We chose the early show, which meant getting there earlier than I usually even wake up. We arrive before 8am and are ushered inside the studio headquarters after we navigate a short but winding path created by rope stanchions that ends at a weak, semi functional metal detector. We sit down in the waiting room among about five other people. A bus drops off a group of girls. A different bus drops off a group of older men, shuffling around and looking a little sullen. Maury’s NYC shuttle bus deposits the majority of the audience and they fill the rest of the waiting room, which is pretty quiet considering all the melodramatic booing and applauding we would soon be doing.
At the end of the room is a life-sized cardboard cutout of a smiling Maury behind a fake velvet rope. The real Maury isn’t to be bothered taking pictures with each of a hundred drunk, high, smelly fans who are otherwise screaming “boo!” at a guy who just found out the next 18 years of his life are to be dictated by a one-night stand he had nine months ago. People take turns having their picture taken with cardboard Maury, bending over in front of his cardboard crotch, tweaking the nipple areas of his cardboard shirt.
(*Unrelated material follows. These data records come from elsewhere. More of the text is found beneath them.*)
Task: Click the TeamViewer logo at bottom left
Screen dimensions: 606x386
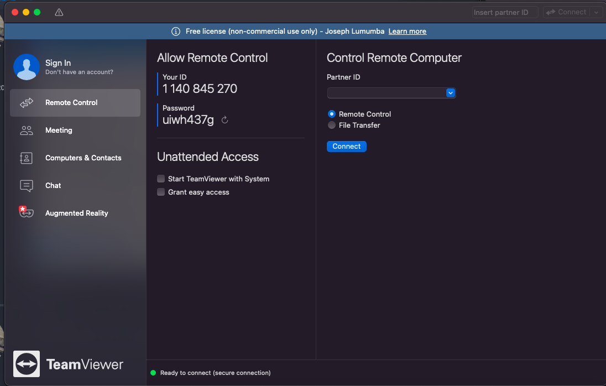Action: [27, 364]
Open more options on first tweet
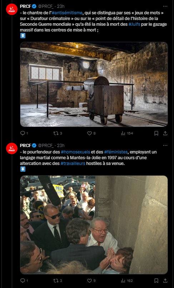 coord(165,6)
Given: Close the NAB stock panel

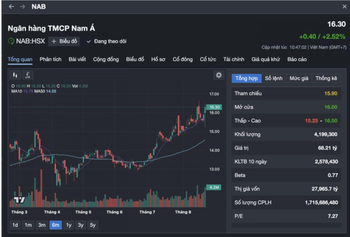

Some of the most miserable Maury clips play on the small televisions that hang around the room, which are miserable for the appearing guests admitting that they fucked a guy for a cheeseburger or are contesting their 13-year-old daughter’s insatiable desire to get pregnant right then and there, and miserable for everyone watching because the volume is too low and no one traveled over an hour to do what they would otherwise be doing at home, which is watching Maury on television. Cardboard figures of Steve and Jerry Springer (whose shows are also filmed in Stamford) watch with lobotomized smiles from the makeshift balconies above.
We’re eventually called in by number (Tip: If you care about sitting closer to the front, get there an hour early) and seated in the second row. After a half hour of being subjected to Top 40 hits that visibly annoyed some and drove others to dance in their chairs with rising and uncontainable excitement, a guy with a headset emerges from the depths of back stage and coaches the audience on appropriate reactions.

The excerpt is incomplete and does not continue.